Both the Truckload Carriers Association and the American Trucking Associations praised the latest version of the Trump administration’s stance on the development of autonomous vehicle technology, which the Federal Motor Carrier Safety Administration‘s Ray Martinez said his agency encourages and supports innovation focused on safety.
“We are very excited by the promise of these technologies for two main reasons,” said Martinez. “First, the use of these technologies in commercial motor vehicles offers the potential to save thousands of lives. Second, the automated driving systems offer the potential to benefit our economy tremendously.”
The two national trucking organizations had similar praise for the technology and the DOT’s approach to its development.
The Truckload Carriers Association’s Vice President of Government Affairs, David Heller said, “The development of an autonomous vehicles policy, one which includes commercial vehicles, is a testament to the dedication of Secretary (Elaine) Chao and Administrator Martinez to truly look towards the future for planning our nation’s transportation needs. TCA continues to support their endeavor and is looking forward to being part of the discussion that provides the blueprint for incorporating technically advanced vehicles on our interstates.”

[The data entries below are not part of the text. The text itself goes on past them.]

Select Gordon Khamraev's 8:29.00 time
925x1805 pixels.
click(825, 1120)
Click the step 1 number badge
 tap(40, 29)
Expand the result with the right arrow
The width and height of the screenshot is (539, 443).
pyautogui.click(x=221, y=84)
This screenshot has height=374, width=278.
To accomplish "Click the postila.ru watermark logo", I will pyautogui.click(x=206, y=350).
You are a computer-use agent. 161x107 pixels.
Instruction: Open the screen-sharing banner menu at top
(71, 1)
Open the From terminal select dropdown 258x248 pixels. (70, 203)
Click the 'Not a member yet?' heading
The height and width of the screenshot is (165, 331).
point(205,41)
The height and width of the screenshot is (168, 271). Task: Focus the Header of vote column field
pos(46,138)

The response from ATA was similar.
“This is a sound and substantive framework that rightly recognizes commercial vehicles are essential to any serious AV policy,” said ATA President and CEO Chris Spear. “In reaching out to a broad group of stakeholders, the department should be commended for its thoughtful approach, which will enable an informed decision-making process around new and emerging technologies.
“Thanks to Secretary Chao’s leadership, this guidance ensures that technological progress will not outpace the formation of key safety policy – and will enable America to maintain our role as world leaders both in innovation and in developing this framework. We look forward to working with the secretary and FMCSA administrator Martinez as this initiative rolls forward, and to having trucking’s voice as a vital contributor throughout this process.”

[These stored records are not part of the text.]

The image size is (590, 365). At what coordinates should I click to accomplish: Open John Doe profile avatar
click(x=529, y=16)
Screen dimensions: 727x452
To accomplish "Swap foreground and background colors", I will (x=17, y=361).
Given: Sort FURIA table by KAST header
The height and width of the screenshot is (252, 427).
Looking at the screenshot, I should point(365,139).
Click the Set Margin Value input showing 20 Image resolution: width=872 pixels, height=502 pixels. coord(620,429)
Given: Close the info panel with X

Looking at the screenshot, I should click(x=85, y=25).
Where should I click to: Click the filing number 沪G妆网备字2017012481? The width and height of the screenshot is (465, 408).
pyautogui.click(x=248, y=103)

One of the highlights of the new guidance is its view of how a truck may be driven in the future.
“Moving forward, we recognize that a human is not always required behind the wheel,” said Larry Minor, associate administrator for policy and program development at the FMCS.
The report also says guidelines are voluntary so as not to stifle innovation, and that a study will be conducted on the workforce impacts of automated vehicles.